▶ **Your assignment**
Search the entries below for the line containing "Select the CANAL-5"; from there to the end, return every line exactly and add nothing.

[Records from a data source]
»»
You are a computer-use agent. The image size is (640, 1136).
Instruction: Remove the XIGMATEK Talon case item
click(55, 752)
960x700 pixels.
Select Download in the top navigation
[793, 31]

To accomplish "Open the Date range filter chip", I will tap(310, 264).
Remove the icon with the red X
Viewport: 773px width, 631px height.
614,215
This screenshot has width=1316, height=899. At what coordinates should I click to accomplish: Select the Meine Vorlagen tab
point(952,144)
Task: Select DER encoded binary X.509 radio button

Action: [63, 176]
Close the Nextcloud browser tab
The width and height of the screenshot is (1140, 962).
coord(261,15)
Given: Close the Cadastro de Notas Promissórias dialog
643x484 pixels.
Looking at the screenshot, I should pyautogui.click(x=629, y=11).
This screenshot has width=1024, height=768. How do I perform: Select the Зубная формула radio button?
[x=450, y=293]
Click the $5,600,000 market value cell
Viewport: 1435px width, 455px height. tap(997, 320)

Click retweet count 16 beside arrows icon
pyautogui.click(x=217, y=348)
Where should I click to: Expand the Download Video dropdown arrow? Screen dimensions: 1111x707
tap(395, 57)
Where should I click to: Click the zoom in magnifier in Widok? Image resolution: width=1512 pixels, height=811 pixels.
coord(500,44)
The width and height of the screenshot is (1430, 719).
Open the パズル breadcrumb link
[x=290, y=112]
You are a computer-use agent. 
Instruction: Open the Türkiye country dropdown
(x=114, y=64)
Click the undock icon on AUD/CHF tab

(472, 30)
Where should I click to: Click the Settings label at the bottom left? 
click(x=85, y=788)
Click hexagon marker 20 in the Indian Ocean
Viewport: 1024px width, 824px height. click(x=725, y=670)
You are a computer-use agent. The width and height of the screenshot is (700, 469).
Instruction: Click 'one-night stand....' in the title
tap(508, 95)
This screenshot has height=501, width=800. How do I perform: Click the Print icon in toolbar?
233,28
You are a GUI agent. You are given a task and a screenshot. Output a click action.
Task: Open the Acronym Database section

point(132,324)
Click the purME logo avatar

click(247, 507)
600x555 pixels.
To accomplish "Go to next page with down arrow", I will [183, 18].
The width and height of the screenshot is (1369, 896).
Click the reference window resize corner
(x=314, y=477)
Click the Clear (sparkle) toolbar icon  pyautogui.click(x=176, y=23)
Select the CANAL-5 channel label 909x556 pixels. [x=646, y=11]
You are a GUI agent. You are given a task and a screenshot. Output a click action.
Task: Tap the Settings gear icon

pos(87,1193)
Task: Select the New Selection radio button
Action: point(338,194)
««
▶ **Task output**
Select the CANAL-5 channel label 909x556 pixels. [x=646, y=11]
You are a GUI agent. You are given a task and a screenshot. Output a click action.
Task: Tap the Settings gear icon

pos(87,1193)
Task: Select the New Selection radio button
Action: point(338,194)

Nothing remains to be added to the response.